Problem to work on: Edit the records from the start through the line that contains "I will coord(82,226)." by changing "owl logo" to "bird logo". Return only those lines, otherwise unchanged.

Material for the task:
** Start **
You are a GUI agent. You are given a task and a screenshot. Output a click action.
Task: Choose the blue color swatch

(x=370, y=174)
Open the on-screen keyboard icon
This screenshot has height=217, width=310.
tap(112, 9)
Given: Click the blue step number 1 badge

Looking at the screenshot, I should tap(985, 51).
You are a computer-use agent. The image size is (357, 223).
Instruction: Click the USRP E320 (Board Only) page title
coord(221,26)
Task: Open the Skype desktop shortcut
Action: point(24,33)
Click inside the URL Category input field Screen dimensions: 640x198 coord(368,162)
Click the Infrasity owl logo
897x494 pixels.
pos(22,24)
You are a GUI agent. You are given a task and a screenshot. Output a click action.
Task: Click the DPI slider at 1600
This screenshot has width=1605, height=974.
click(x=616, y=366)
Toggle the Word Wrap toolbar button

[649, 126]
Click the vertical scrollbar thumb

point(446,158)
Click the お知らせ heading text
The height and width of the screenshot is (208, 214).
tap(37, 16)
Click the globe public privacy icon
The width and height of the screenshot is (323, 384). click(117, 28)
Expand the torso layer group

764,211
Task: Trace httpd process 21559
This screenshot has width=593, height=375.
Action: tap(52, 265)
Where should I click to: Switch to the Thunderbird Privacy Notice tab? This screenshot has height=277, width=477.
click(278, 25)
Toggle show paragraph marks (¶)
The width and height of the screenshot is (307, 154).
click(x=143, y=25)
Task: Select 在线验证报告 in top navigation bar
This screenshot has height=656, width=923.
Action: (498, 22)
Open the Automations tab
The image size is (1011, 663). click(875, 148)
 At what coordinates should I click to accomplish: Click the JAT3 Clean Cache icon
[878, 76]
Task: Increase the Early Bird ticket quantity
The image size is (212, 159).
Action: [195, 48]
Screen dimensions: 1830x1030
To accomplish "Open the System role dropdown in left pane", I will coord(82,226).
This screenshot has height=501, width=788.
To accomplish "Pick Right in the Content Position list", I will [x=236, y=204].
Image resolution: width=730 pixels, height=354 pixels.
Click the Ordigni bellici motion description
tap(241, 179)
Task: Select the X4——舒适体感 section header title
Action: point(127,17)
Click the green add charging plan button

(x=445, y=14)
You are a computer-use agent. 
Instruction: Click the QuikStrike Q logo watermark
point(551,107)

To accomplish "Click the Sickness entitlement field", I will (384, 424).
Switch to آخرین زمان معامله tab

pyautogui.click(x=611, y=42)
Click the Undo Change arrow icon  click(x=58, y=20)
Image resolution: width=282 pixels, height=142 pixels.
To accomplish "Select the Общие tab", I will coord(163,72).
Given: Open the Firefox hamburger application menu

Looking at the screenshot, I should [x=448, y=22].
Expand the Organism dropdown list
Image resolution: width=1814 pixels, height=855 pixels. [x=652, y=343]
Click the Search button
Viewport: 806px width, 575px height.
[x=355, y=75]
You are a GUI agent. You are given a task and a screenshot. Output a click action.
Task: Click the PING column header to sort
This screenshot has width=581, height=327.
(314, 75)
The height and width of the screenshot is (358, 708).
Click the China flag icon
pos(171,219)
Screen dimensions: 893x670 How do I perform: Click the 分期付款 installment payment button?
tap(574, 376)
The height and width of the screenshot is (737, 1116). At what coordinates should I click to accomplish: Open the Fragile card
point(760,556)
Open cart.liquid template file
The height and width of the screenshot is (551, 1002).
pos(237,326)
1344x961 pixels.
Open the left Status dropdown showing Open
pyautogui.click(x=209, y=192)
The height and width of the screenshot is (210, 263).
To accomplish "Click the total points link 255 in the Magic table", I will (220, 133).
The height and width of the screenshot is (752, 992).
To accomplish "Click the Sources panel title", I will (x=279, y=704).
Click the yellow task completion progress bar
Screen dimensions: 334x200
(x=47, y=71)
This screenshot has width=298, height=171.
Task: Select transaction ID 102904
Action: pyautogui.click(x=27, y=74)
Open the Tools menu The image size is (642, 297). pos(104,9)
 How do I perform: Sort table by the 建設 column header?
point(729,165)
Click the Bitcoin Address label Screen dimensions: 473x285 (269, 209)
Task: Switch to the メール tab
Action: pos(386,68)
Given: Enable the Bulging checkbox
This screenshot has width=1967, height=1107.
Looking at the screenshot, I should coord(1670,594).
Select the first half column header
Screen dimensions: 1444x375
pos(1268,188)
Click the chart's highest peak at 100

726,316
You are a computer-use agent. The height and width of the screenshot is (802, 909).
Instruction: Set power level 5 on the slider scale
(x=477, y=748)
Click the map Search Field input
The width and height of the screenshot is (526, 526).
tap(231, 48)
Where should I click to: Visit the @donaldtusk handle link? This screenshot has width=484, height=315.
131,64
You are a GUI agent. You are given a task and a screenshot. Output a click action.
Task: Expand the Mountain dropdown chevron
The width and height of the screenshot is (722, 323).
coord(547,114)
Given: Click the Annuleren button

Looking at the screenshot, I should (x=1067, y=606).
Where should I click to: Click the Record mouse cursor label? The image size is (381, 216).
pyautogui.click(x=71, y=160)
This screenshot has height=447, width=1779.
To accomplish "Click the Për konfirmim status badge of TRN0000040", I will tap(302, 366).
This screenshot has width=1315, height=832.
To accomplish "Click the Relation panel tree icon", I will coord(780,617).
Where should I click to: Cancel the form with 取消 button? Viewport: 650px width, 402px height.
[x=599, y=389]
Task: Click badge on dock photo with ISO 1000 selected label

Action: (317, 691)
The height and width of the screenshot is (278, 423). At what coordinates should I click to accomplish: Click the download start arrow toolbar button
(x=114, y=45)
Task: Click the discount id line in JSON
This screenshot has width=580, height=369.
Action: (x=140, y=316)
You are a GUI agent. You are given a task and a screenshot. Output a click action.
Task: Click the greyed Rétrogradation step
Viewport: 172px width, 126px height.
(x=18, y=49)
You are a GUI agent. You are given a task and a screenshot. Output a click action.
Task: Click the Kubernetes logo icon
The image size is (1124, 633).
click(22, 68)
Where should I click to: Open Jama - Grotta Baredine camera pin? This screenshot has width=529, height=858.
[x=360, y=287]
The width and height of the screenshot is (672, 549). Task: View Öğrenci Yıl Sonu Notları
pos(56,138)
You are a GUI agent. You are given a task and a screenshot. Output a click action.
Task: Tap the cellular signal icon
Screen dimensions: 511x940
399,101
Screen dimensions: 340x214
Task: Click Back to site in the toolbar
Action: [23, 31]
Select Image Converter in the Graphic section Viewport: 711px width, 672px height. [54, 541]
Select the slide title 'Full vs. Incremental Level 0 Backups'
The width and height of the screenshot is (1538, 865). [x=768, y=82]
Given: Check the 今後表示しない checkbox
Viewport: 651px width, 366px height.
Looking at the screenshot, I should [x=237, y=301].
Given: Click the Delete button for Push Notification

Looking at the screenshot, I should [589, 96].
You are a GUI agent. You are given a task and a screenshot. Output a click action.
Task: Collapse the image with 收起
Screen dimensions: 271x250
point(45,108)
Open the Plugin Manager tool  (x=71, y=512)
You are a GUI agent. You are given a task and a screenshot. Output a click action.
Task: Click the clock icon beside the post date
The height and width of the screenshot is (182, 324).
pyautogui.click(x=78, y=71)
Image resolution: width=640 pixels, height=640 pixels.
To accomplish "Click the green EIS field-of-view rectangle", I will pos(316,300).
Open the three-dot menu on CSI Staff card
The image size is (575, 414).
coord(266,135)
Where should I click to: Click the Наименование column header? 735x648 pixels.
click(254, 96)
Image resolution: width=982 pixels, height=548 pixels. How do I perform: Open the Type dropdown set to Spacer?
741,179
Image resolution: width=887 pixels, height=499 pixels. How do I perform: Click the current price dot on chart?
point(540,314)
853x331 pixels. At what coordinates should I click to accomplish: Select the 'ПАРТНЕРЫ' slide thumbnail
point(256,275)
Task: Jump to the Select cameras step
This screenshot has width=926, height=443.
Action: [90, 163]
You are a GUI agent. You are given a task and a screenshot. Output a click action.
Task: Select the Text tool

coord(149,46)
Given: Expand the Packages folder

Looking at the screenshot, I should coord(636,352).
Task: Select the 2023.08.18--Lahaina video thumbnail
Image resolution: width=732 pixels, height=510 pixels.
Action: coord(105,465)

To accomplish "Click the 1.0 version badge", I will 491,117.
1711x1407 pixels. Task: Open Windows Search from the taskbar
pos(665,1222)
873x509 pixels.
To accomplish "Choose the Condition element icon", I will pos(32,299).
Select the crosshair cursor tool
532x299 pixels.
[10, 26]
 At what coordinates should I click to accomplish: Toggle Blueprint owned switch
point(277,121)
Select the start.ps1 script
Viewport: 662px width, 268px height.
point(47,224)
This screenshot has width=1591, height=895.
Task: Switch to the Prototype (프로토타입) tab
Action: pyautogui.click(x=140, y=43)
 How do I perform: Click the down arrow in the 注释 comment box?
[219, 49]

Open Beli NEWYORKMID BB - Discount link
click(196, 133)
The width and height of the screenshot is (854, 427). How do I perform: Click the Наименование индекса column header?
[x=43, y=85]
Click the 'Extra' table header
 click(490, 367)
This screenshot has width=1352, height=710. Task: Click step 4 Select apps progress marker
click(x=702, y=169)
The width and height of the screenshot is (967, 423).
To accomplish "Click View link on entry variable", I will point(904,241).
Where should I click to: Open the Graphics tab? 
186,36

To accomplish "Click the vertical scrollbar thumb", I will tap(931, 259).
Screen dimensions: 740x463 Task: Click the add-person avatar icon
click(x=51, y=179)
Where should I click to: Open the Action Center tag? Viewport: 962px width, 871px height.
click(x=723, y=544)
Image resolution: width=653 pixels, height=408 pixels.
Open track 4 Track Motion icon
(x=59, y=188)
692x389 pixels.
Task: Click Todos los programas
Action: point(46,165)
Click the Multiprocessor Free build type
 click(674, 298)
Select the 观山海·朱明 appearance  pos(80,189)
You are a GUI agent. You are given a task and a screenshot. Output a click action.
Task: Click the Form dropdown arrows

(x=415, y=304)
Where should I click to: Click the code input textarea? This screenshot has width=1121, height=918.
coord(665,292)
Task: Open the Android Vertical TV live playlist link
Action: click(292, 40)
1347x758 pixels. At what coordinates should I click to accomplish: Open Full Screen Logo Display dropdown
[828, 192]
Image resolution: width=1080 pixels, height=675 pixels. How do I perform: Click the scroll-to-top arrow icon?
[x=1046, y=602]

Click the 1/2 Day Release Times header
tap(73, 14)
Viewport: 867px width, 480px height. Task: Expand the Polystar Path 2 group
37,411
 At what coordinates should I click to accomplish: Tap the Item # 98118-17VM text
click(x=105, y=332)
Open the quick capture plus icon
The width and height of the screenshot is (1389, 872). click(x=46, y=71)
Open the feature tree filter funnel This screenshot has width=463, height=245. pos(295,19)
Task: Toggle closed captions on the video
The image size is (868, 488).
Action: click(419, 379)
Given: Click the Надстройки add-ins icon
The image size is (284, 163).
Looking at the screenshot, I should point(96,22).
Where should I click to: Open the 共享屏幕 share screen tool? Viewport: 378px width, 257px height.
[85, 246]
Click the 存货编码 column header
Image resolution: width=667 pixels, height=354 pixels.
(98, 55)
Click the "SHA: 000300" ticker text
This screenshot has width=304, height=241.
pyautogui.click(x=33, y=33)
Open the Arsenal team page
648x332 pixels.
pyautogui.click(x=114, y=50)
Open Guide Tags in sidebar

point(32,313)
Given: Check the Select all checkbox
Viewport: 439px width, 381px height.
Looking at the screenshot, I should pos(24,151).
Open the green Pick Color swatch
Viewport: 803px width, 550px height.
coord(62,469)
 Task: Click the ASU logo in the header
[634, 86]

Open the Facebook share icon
** End **
Written solution:
You are a GUI agent. You are given a task and a screenshot. Output a click action.
Task: Choose the blue color swatch

(x=370, y=174)
Open the on-screen keyboard icon
This screenshot has height=217, width=310.
tap(112, 9)
Given: Click the blue step number 1 badge

Looking at the screenshot, I should tap(985, 51).
You are a computer-use agent. The image size is (357, 223).
Instruction: Click the USRP E320 (Board Only) page title
coord(221,26)
Task: Open the Skype desktop shortcut
Action: point(24,33)
Click inside the URL Category input field Screen dimensions: 640x198 coord(368,162)
Click the Infrasity bird logo
897x494 pixels.
pos(22,24)
You are a GUI agent. You are given a task and a screenshot. Output a click action.
Task: Click the DPI slider at 1600
This screenshot has width=1605, height=974.
click(x=616, y=366)
Toggle the Word Wrap toolbar button

[649, 126]
Click the vertical scrollbar thumb

point(446,158)
Click the お知らせ heading text
The height and width of the screenshot is (208, 214).
tap(37, 16)
Click the globe public privacy icon
The width and height of the screenshot is (323, 384). click(117, 28)
Expand the torso layer group

764,211
Task: Trace httpd process 21559
This screenshot has width=593, height=375.
Action: tap(52, 265)
Where should I click to: Switch to the Thunderbird Privacy Notice tab? This screenshot has height=277, width=477.
click(278, 25)
Toggle show paragraph marks (¶)
The width and height of the screenshot is (307, 154).
click(x=143, y=25)
Task: Select 在线验证报告 in top navigation bar
This screenshot has height=656, width=923.
Action: (498, 22)
Open the Automations tab
The image size is (1011, 663). click(875, 148)
 At what coordinates should I click to accomplish: Click the JAT3 Clean Cache icon
[878, 76]
Task: Increase the Early Bird ticket quantity
The image size is (212, 159).
Action: [195, 48]
Screen dimensions: 1830x1030
To accomplish "Open the System role dropdown in left pane", I will coord(82,226).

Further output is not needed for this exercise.